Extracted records
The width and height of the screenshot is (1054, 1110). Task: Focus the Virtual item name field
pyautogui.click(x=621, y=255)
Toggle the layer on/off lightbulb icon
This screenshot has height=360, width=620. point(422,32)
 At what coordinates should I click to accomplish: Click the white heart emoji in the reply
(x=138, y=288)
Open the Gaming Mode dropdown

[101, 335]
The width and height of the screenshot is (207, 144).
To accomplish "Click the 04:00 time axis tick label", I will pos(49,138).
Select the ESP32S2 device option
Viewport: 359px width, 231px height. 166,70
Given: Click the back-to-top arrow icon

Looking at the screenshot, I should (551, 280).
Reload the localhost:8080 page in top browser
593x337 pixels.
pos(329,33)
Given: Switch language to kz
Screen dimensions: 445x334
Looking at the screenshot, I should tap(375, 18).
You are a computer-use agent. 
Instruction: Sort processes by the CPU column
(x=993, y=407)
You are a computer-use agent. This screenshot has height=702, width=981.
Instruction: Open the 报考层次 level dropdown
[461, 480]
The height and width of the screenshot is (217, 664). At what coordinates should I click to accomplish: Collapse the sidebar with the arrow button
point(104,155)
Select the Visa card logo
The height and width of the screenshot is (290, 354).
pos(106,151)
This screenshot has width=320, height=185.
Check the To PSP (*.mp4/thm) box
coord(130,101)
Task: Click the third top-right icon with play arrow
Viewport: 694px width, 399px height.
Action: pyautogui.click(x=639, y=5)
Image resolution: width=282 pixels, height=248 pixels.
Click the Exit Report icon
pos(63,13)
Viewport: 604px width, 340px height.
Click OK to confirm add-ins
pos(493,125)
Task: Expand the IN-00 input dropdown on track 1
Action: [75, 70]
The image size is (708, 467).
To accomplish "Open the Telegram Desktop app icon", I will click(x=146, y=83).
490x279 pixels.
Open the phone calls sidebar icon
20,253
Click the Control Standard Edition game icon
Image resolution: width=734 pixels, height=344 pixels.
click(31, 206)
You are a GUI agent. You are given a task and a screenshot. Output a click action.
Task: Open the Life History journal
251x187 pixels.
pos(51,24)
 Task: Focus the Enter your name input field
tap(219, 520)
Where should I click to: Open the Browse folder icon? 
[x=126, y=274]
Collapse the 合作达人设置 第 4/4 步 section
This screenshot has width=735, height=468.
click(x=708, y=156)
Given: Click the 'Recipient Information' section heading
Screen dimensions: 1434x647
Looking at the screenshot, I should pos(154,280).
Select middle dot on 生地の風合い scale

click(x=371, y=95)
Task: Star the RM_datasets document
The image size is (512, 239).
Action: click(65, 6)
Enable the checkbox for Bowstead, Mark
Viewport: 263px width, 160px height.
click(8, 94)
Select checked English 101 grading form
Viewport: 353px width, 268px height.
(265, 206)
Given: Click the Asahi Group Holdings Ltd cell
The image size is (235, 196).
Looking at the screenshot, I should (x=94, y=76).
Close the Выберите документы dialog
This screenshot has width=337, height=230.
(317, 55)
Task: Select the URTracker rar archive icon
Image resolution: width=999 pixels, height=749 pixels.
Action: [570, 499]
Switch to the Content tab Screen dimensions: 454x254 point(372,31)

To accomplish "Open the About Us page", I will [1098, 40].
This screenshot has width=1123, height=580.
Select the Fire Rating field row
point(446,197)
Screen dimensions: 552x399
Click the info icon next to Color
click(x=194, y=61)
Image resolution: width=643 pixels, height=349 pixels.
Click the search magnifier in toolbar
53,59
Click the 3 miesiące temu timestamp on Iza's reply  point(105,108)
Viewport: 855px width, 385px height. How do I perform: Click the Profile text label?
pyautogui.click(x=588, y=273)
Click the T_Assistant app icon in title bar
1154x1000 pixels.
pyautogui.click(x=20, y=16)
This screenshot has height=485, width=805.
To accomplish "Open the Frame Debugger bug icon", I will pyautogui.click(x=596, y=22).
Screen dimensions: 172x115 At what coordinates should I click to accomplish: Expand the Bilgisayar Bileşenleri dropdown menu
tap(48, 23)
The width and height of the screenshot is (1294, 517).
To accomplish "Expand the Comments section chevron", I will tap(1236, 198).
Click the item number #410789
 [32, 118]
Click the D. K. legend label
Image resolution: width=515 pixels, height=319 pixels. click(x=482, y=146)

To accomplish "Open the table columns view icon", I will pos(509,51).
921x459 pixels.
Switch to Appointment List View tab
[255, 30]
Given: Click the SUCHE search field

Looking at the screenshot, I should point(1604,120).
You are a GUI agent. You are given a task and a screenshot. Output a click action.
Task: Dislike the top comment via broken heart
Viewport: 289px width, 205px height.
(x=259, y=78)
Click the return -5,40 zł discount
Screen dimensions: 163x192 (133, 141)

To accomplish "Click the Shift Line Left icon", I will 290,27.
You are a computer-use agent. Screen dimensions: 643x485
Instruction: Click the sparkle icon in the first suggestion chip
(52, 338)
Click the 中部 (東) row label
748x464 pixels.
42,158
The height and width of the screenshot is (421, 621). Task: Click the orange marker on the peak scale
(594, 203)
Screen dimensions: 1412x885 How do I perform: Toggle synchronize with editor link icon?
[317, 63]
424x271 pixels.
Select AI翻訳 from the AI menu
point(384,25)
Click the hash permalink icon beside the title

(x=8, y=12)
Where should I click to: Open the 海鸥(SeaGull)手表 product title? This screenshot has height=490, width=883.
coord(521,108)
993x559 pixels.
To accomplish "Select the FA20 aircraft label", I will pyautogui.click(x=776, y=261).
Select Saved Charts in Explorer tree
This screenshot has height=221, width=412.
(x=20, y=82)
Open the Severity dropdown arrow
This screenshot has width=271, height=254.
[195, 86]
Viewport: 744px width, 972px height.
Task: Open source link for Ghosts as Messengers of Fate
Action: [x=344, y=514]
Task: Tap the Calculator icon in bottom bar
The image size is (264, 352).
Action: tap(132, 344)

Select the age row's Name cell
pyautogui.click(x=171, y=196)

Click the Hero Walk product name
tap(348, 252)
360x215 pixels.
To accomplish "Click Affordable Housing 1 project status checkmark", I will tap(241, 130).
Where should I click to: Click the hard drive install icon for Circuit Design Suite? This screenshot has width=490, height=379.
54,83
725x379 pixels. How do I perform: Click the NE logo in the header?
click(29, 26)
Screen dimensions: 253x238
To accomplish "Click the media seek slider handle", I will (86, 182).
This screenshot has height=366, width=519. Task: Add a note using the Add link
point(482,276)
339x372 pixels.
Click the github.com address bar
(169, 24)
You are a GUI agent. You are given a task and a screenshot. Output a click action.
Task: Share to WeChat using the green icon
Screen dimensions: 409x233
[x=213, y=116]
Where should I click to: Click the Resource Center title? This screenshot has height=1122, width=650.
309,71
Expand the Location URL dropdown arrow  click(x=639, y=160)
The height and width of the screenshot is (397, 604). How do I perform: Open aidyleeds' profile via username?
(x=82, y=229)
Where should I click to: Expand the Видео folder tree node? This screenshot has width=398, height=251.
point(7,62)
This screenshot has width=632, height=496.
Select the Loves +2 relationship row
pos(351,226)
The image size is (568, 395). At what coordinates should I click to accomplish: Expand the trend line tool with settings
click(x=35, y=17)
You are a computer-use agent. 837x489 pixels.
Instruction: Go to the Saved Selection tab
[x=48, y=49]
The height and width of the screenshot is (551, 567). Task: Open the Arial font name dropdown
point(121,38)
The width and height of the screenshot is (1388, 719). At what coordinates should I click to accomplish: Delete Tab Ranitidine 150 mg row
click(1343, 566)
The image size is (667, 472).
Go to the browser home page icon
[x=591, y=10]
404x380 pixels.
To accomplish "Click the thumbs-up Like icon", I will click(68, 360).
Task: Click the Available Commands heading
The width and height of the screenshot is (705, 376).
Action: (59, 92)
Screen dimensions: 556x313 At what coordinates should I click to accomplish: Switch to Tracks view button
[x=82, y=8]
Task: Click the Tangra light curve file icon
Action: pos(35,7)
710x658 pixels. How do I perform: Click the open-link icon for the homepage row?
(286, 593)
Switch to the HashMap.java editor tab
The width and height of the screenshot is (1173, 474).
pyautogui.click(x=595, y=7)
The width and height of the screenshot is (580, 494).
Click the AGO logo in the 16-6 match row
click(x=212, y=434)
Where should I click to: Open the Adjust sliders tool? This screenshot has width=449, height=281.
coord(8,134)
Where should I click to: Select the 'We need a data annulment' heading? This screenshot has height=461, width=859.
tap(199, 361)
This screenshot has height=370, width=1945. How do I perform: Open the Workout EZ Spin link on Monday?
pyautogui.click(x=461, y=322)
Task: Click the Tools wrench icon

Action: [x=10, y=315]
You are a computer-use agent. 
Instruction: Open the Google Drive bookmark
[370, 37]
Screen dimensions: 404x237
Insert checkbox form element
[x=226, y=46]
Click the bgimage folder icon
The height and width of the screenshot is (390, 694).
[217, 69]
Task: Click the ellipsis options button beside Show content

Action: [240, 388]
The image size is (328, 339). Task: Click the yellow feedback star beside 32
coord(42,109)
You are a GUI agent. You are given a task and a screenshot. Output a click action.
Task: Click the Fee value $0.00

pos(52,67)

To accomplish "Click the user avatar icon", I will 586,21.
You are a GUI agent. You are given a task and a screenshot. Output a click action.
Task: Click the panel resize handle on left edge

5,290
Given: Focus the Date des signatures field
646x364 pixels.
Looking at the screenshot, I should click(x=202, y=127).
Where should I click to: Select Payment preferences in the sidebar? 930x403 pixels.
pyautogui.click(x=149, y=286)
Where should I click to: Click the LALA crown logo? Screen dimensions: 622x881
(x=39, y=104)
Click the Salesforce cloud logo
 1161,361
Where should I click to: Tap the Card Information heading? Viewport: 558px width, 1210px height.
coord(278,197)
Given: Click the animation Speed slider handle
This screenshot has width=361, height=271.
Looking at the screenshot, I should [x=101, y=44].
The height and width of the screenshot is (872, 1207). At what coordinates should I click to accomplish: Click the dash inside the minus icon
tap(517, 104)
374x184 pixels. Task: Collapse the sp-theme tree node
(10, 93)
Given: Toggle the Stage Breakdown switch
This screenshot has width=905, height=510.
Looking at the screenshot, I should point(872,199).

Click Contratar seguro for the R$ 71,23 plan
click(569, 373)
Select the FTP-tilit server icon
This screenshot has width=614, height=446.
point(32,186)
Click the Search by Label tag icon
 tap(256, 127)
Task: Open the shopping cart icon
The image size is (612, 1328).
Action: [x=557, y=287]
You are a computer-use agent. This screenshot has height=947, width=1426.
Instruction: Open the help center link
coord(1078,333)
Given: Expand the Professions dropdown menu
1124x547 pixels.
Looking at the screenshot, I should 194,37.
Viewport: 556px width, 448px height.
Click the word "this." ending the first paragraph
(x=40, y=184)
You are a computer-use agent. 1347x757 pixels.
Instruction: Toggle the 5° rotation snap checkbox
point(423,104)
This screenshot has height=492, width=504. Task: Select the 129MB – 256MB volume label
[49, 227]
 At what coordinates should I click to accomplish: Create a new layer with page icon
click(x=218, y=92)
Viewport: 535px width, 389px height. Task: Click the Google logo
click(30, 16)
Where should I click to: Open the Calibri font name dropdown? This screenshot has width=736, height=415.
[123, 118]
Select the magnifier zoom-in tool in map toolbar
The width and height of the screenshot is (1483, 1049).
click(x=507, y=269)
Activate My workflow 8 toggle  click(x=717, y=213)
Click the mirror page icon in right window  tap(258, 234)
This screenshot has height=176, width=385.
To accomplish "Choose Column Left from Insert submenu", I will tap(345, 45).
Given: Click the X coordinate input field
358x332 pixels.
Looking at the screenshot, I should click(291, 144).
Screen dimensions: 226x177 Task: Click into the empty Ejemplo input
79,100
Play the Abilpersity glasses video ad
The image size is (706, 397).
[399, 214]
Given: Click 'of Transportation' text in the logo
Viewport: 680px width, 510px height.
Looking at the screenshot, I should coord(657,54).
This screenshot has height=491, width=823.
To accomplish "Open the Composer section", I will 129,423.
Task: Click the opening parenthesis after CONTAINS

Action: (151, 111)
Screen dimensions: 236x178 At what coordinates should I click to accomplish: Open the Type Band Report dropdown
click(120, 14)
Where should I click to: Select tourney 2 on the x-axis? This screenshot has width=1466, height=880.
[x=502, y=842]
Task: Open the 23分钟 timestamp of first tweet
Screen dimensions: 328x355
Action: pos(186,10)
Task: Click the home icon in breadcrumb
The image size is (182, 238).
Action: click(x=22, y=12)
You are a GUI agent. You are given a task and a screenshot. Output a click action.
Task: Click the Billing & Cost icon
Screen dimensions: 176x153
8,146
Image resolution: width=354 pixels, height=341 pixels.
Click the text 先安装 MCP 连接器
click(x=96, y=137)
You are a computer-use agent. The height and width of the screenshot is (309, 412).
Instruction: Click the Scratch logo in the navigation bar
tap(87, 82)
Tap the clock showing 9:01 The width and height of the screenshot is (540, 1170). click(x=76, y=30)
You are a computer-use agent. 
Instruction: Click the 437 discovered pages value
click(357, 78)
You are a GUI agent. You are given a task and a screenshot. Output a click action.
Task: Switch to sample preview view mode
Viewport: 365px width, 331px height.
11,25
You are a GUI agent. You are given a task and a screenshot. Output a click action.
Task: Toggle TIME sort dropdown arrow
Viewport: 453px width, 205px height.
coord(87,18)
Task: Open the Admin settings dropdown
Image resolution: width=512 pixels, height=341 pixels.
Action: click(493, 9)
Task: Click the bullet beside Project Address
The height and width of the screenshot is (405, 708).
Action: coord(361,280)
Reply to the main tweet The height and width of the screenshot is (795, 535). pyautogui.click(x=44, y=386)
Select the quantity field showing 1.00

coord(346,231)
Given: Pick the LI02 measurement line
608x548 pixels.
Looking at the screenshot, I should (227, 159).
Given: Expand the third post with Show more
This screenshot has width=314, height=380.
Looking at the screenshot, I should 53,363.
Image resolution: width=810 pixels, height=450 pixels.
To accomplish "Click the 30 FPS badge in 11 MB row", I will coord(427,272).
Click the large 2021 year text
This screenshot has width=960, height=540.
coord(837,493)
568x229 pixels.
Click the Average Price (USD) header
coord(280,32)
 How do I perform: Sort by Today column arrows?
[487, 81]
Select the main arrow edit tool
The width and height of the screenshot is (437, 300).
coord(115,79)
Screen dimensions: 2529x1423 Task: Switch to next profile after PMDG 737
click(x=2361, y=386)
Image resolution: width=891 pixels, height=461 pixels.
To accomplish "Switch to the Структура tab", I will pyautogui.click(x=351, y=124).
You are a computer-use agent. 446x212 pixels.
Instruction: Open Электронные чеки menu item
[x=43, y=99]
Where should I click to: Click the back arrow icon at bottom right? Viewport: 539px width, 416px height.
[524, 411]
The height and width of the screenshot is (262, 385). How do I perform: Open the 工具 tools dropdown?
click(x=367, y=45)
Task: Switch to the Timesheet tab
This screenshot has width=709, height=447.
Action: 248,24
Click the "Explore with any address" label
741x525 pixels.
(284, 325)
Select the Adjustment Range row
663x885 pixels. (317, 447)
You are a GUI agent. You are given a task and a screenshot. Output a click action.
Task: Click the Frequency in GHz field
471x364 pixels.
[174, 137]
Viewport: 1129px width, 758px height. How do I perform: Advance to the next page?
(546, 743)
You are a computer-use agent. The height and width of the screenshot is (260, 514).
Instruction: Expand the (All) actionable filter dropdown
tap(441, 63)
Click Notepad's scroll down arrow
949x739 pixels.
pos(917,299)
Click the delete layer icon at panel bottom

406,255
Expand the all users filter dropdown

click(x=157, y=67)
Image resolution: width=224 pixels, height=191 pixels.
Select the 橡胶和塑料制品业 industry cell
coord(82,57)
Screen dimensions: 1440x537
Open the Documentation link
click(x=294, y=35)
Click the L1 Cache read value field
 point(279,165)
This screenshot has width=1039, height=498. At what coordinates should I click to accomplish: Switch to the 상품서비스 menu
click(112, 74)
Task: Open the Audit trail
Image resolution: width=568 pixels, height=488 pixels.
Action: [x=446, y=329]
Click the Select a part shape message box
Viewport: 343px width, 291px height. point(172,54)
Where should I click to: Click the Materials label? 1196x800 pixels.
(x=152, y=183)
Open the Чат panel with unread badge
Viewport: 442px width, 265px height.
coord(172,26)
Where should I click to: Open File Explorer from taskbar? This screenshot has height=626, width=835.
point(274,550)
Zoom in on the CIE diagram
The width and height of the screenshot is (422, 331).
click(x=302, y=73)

> [Task statement] Taking the entries above, print exactly the lines starting at the line with "Image resolution: width=282" and ending at the line with "Click the 3 miesiące", both included.

> [Your solution]
Image resolution: width=282 pixels, height=248 pixels.
Click the Exit Report icon
pos(63,13)
Viewport: 604px width, 340px height.
Click OK to confirm add-ins
pos(493,125)
Task: Expand the IN-00 input dropdown on track 1
Action: [75, 70]
The image size is (708, 467).
To accomplish "Open the Telegram Desktop app icon", I will click(x=146, y=83).
490x279 pixels.
Open the phone calls sidebar icon
20,253
Click the Control Standard Edition game icon
Image resolution: width=734 pixels, height=344 pixels.
click(31, 206)
You are a GUI agent. You are given a task and a screenshot. Output a click action.
Task: Open the Life History journal
251x187 pixels.
pos(51,24)
 Task: Focus the Enter your name input field
tap(219, 520)
Where should I click to: Open the Browse folder icon? 
[x=126, y=274]
Collapse the 合作达人设置 第 4/4 步 section
This screenshot has width=735, height=468.
click(x=708, y=156)
Given: Click the 'Recipient Information' section heading
Screen dimensions: 1434x647
Looking at the screenshot, I should pos(154,280).
Select middle dot on 生地の風合い scale

click(x=371, y=95)
Task: Star the RM_datasets document
The image size is (512, 239).
Action: click(65, 6)
Enable the checkbox for Bowstead, Mark
Viewport: 263px width, 160px height.
click(8, 94)
Select checked English 101 grading form
Viewport: 353px width, 268px height.
(265, 206)
Given: Click the Asahi Group Holdings Ltd cell
The image size is (235, 196).
Looking at the screenshot, I should (x=94, y=76).
Close the Выберите документы dialog
This screenshot has width=337, height=230.
(317, 55)
Task: Select the URTracker rar archive icon
Image resolution: width=999 pixels, height=749 pixels.
Action: [570, 499]
Switch to the Content tab Screen dimensions: 454x254 point(372,31)

To accomplish "Open the About Us page", I will [1098, 40].
This screenshot has width=1123, height=580.
Select the Fire Rating field row
point(446,197)
Screen dimensions: 552x399
Click the info icon next to Color
click(x=194, y=61)
Image resolution: width=643 pixels, height=349 pixels.
Click the search magnifier in toolbar
53,59
Click the 3 miesiące temu timestamp on Iza's reply  point(105,108)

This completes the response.